Хочешь, расскажу немного о себе? Ведь благодаря таким, как ты, есть будущее у таких, как я. Сейчас я учусь в одиннадцатом классе. Очень много времени трачу на занятия, но у меня есть некоторые увлечения. Уже несколько лет я занимаюсь бас кетболом, немного играю на гитаре. Люблю пообщаться со своими друзьями. После школы хочу поступить в вуз. Знаешь, это очень сложно, но я буду стараться. Ведь вам было гораздо труднее. На ваши плечи лег груз в тысячи раз тяжелей, вы прошли через ужасные, страшные дни. Ради мирного неба над головой многие из вас не пожалели своей жизни. Так как же можем мы в наше время не задуматься над тем, как надо жить, учиться, работать, чтобы сделать жизнь нашу, отвоеванную вами, еще лучше, еще честнее и радостнее. Не можем, не имеем на это право! Я думаю, что если каждый человек на нашей огромной планете будет стараться жить честно и справедливо, то и сама жизнь станет ярче и легче. Все говорят о том, что сейчас у нас мирное время. Но разве в мирное время должны гибнуть тысячи невинных людей? Теракты, война в Чечне, тысячи преступлений – все это уносит жизни очень многих. Люди должны задуматься, должны остановиться. Потом станет поздно! Ведь не зря вы стоите насмерть, не отдаете ни пяди земли врагу, боретесь за будущее своих потомков.

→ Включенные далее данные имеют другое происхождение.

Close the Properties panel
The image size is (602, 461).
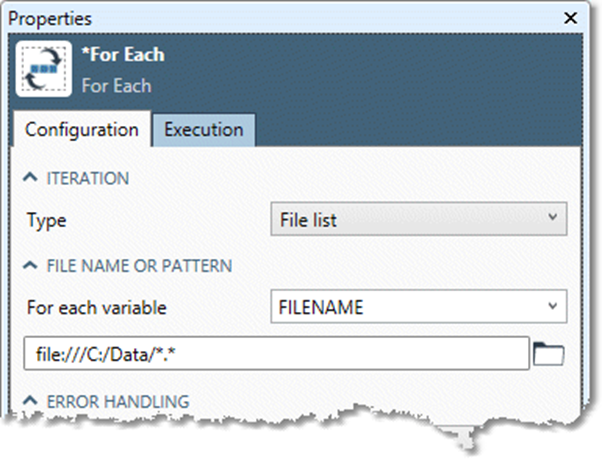pyautogui.click(x=570, y=18)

Значит, будущее у нас должно быть, мы не должны его поломать. И я верю – все будет хорошо.
Хочу рассказать, как красива стала наша Родина. Я верю, ты доживешь до победы и увидишь все своими глазами, но разреши мне опередить события. Ведь я хочу хоть немного порадовать тебя свои письмом. Много сил ушло у советского народа для того, чтобы восстановить разрушения, принесенные войной. Заново строились целые города, возводились новые заводы. Люди, хоть и с большим трудом, но старались жить мирной жизнью. И все у них получалось. Снова в стране открылись детские сады, школы, училища и институты. Полегче было тем, у кого родные вернулись с фронта. Поэтому прошу в очередной раз: береги себя, вернись живым.
Война коснулась каждой советской семьи, оставила свой след. У меня на фронте служил дед и прадед. Может быть, пересекались ваши военные дороги? Один из них, Шепетько Григорий, прадед мой, вернулся домой живым. А вот второй, бабушкин брат, Бабцев Тимофей Ефимович, не вернулся. Совсем молодым ушел он на фронт, наш с тобой ровесник был. Призвали его в сорок первом году в дальневосточный лыжный батальон. Затем он попал на первый Прибалтийский фронт. Был ранен. После проверки документов было обнаружено, что молод еще. Но, добавив себе два года, не поехал домой, остался на фронте. Погиб в Латвии.
Иногда я задумываюсь над тем, как поступили бы мы, оказавшись на вашем месте. Смогли бы, выдержали бы? Откуда взялась такая сила воли? Многие ушли на фронт прямо с выпускного бала, а некоторые даже не закончили школу.
И тут же сам себе отвечаю. Смогли бы! Думаю, у каждого русского человека есть огромная сила – любовь к своей Родине, и ничем ее не сломишь.